Noon turns at the top of the ladder and stares. ‘What did you say to me?’ she asks softly.
‘I won’t worship,’ Riley says. ‘There’s no god. No one is helping us. No one cares. I won’t pretend. You can’t make me.’
Noon smiles a little. ‘It’s not like that,’ she says. ‘You’ll see.’
Oliver is just stirring as Riley closes the stall door behind her. ‘Hey, Oliver Olive. Breakfast.’
He looks at her with mistrust, remembering the pain of yesterday. But the sight of food wins out like it almost always does with hungry people.
Riley changes the dressing. The wound looks pale and dry. She thinks that’s a good thing.

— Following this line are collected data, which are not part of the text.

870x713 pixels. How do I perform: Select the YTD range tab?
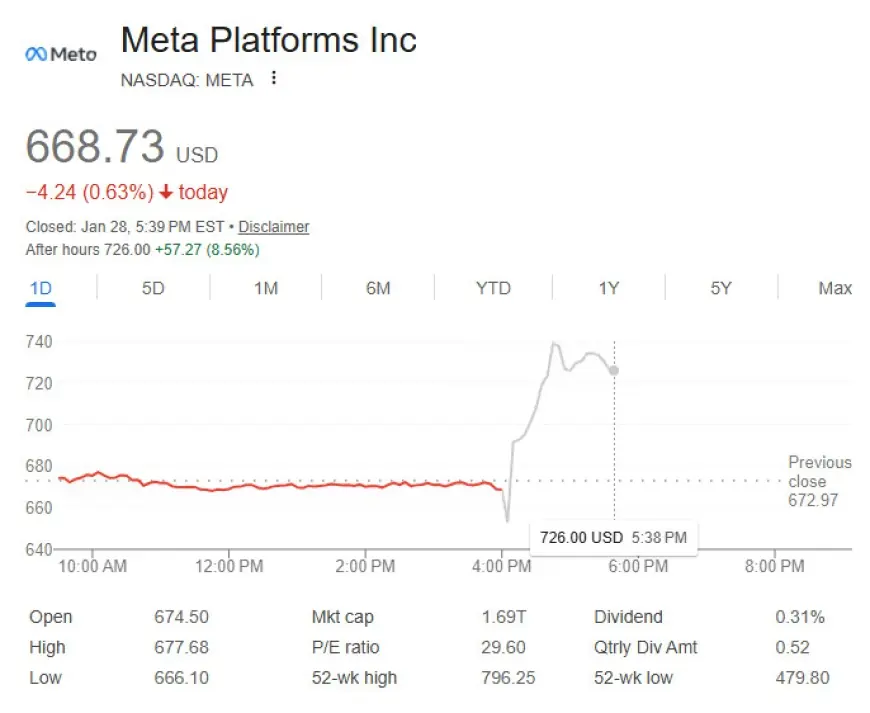click(493, 288)
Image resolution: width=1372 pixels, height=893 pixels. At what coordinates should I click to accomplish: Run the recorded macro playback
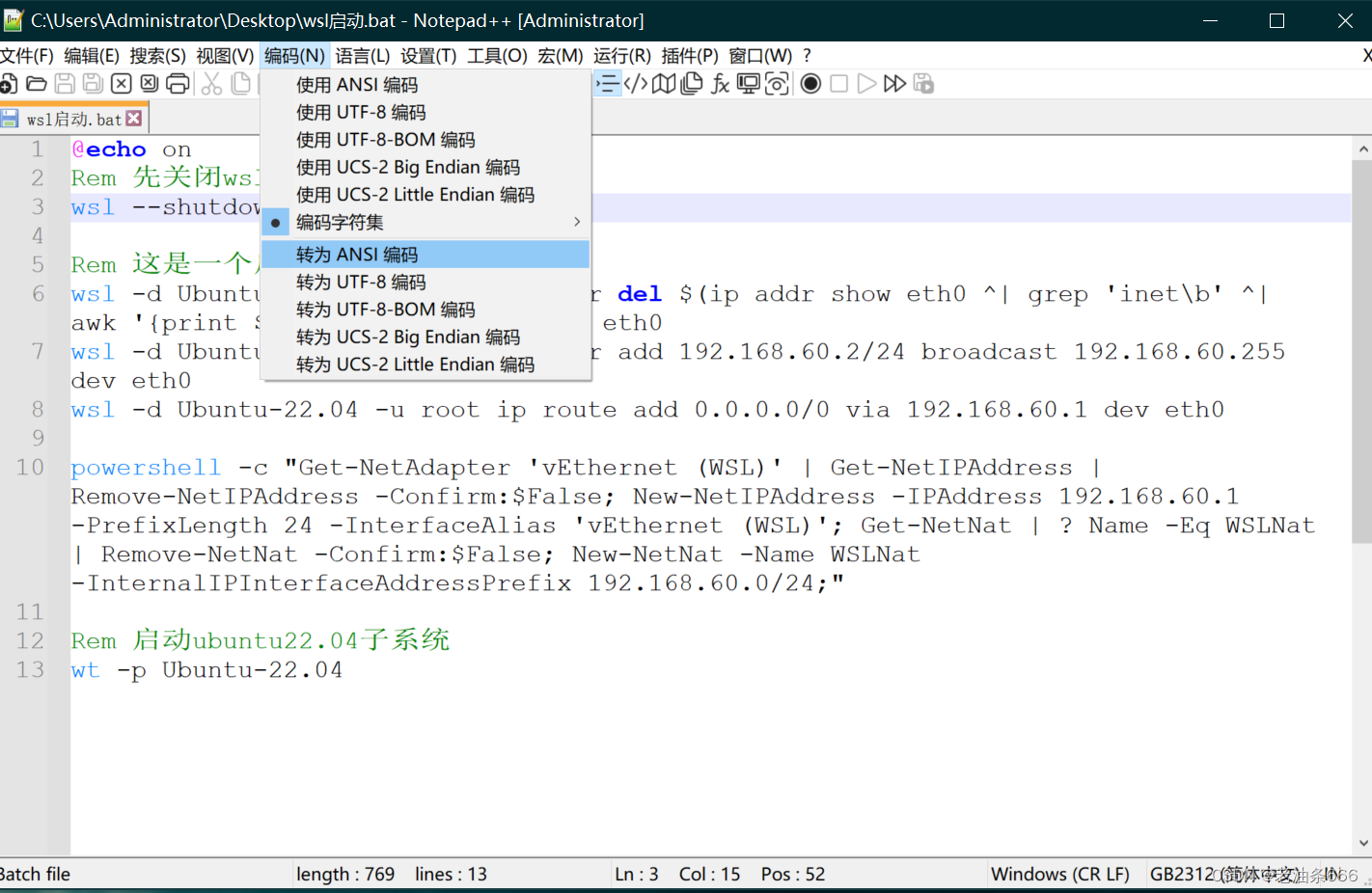(867, 84)
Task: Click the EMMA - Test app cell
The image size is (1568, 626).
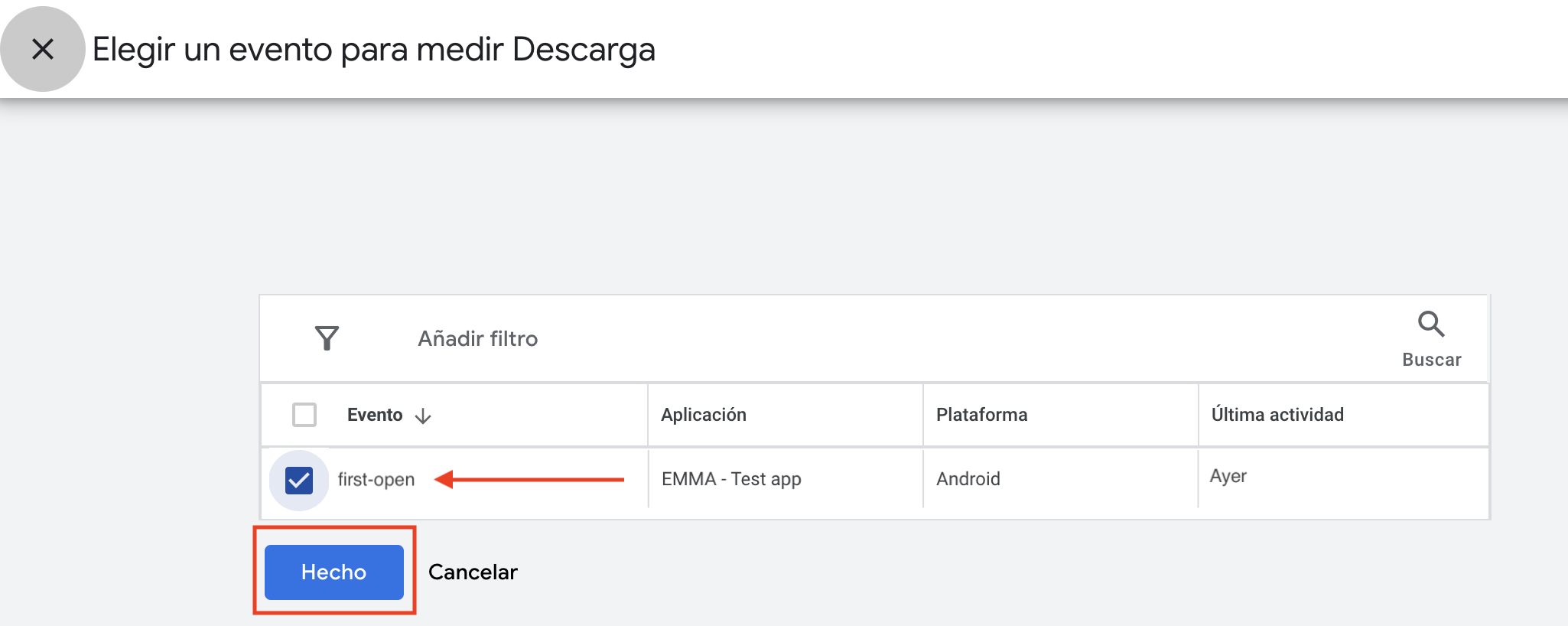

She smudges butter over the bread, squashing the little square into softness through the foil then spreading it gently.
‘Don’t let it …’
‘Don’t worry,’ she soothes. ‘I’ll be careful.
’ Oliver doesn’t like it when the soft bread tears.
You’d think being half starved for months on end would make him less fussy.
But when everything else has been taken away only the small things are left.
Riley watches him eat a handful of tiny strawberries.
He likes those – forgets to be mad at her for a moment, because they’re little toy strawberries.
Kids like small things because so much of the world is too big for them.
It’s nice for Oliver to feel like the giant for once.
She wonders if there are too many kids here at Nowhere. Kids aren’t that useful, they don’t work but still have to be fed. If there are too many kids maybe there won’t be room at Nowhere for Riley and Oliver.